TO: Companies Who Advertise on the Internet
FROM: A Concerned Viewer
DATE: August 5, 2011
cc: Television Networks
To Whom it May Concern:
Since producing the average television show is an expensive undertaking, it is understandable that television networks wish to sell time on their airwaves in the form of advertisements to defray those costs. Nothing in life is free, so it is also understandable that when those television networks make their shows available over the internet, they still wish to defray costs through advertising.
When a television network offers to sell you a slot that will have your 60 second ad play between each 6+ minute chunk of a 45 minute television show, this probably sounds like a great idea. Everyone will see your advertisement for the New! WhizBang! UberCool! Gadget! (or whatever you are selling), and they won’t see advertisements from anyone else.
However, I urge you to resist this offer. The purpose of advertising is to make me, the consumer, feel favorably towards you and/or your product, so that when I am in the market for a new Gadget, I want to spend my money on the New!WhizBang!UberCool! one. Unfortunately, if I have to watch the exact same 60 second ad more than once, it begins to inspire feelings of negativity. More than twice, and it frequently gives me the active desire to spend my money with any company except yours, because your ad is so bleepity-bleep annoying.
Thus, even when television networks are willing to sell you a deal where you can play the same ad over and over again, it’s not a good idea. You should instead spend your money on hiring clever people to create a clever ad, and allow some advertising competition. When I only see your clever ad once every third or fourth segment, it makes me compare it to all of those other ads that are decidedly not clever. That makes me look forward to your ad, and actually want to watch it. When I see your ad multiple times in a row, whether it is clever or not, I do not want to watch it. I instead mute it and do something else until the show I actually want to watch is back on.
Television Networks, you should also take note. When you set up annoying and repetitive advertising on purpose, it makes me not really want to expend the effort to watch your shows, which means your poorly-designed advertising gets one less captive audience member.
Sincerely,
Tired of All the Damn Ads
Heh. I pretty much just tune all ads out.
So, fun fact about me: if the television (or internet tv) is on, I am transfixed whether I want to watch it or not. I have never been able to tune anything out, and it has often meant I end up getting sucked into tv shows or movies I don’t even want to watch, just because someone else is watching them in the same room.
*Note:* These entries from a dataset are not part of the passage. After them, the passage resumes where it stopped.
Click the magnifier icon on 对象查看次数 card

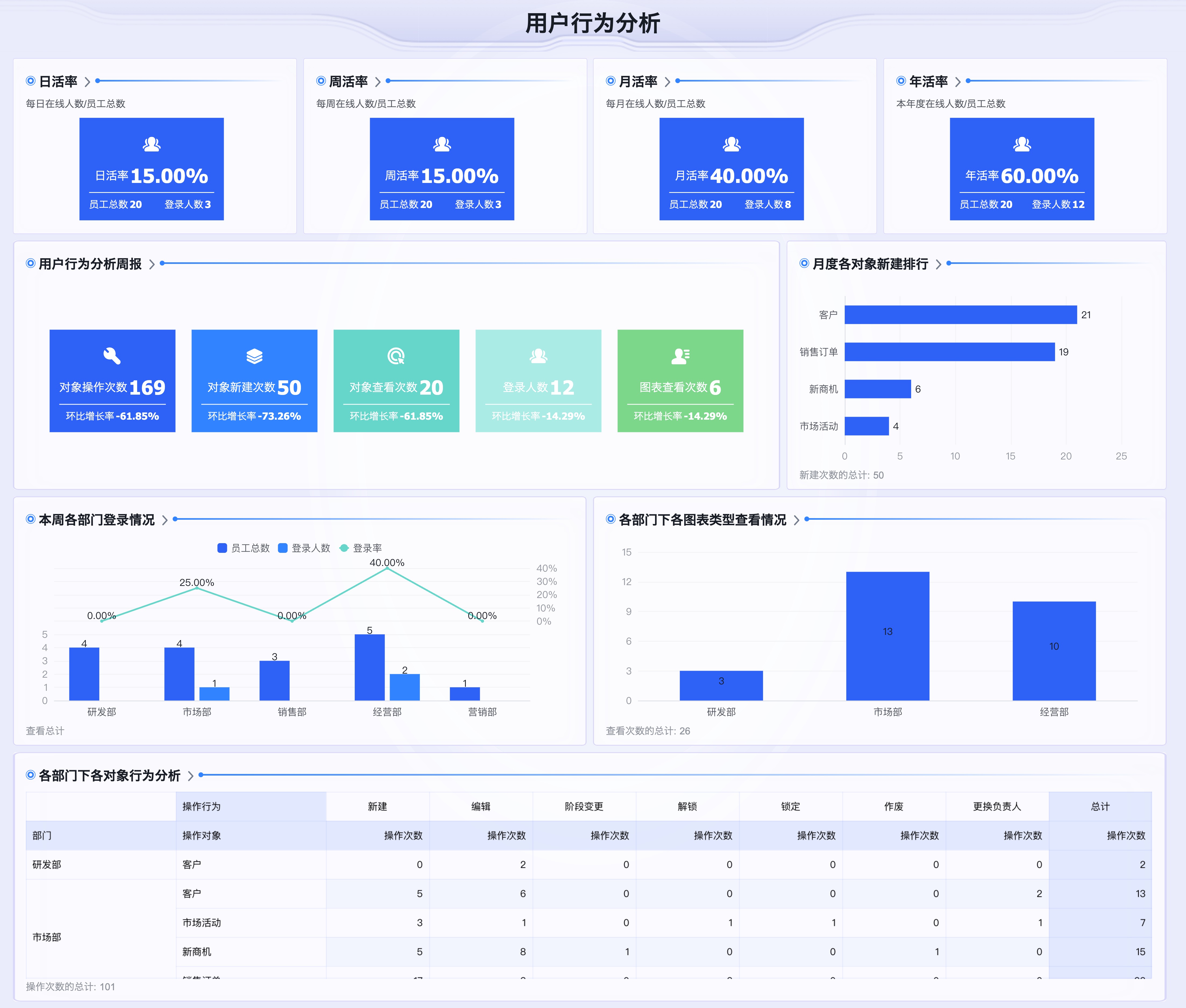[396, 356]

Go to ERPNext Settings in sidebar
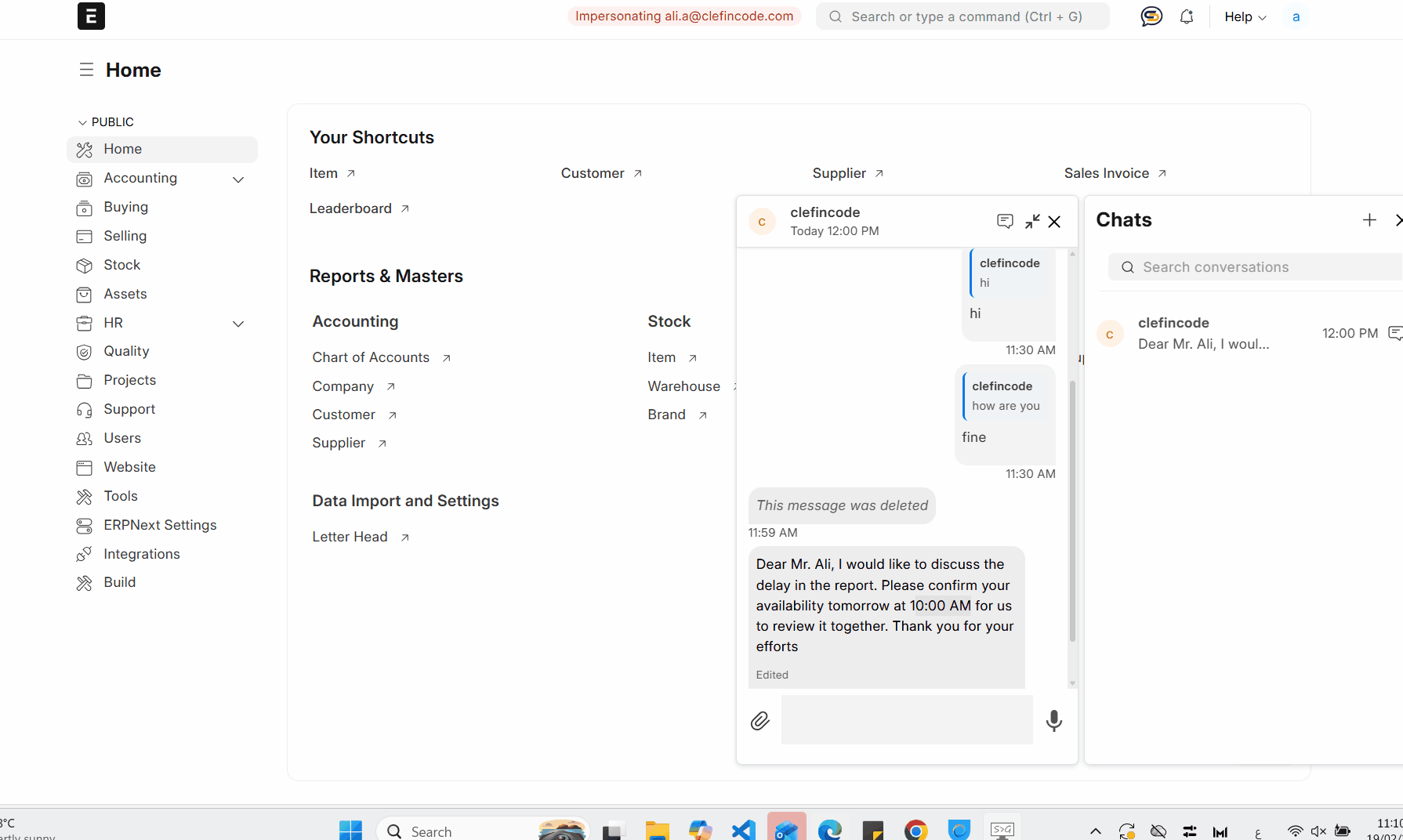pos(160,525)
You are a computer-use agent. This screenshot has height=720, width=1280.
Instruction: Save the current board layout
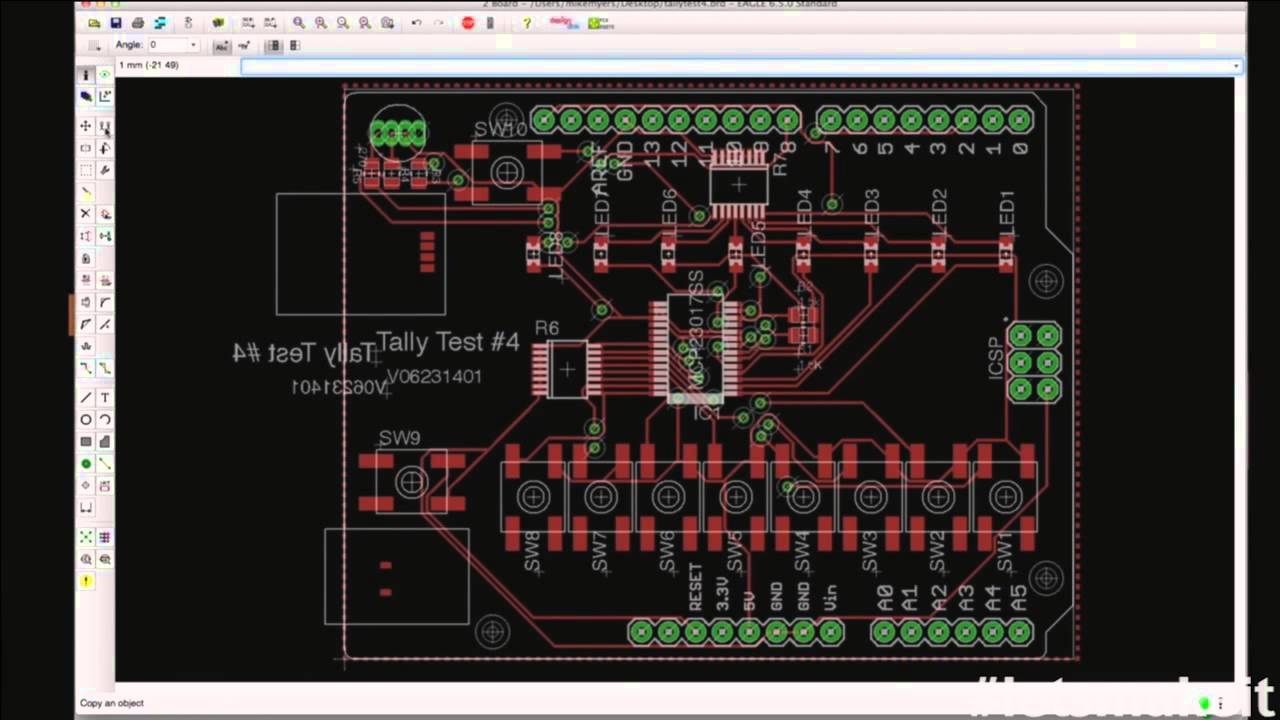click(116, 23)
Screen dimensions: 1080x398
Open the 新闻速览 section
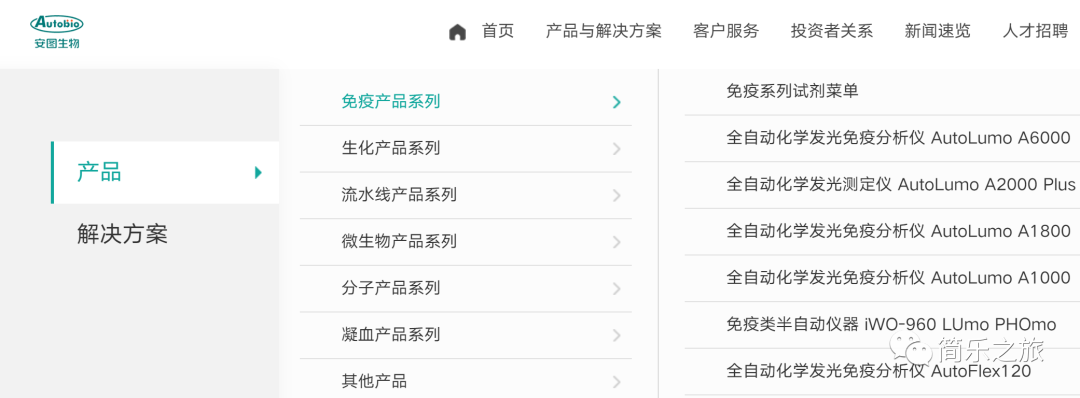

Even when I turn the volume way down and look at another webpage while I’m waiting for the ad to finish (or put it on mute), I’m still vaguely aware of it. It’s super annoying.
And thus, the birth of product placement…can’t tune it out or zoom past it without skipping the show.
Yeah, no kidding. On the plus side, if I’m willing to wait until I wake up in the morning, I can watch the Rachel Maddow Show from a podcast with no ads for free.
This is what kills me about Hulu. They play the same commercials over and over and over and over. I’d be totally all right with having even one or two more companies advertising on there, just so I didn’t have to see the same makeup commercials five times in the course of one show.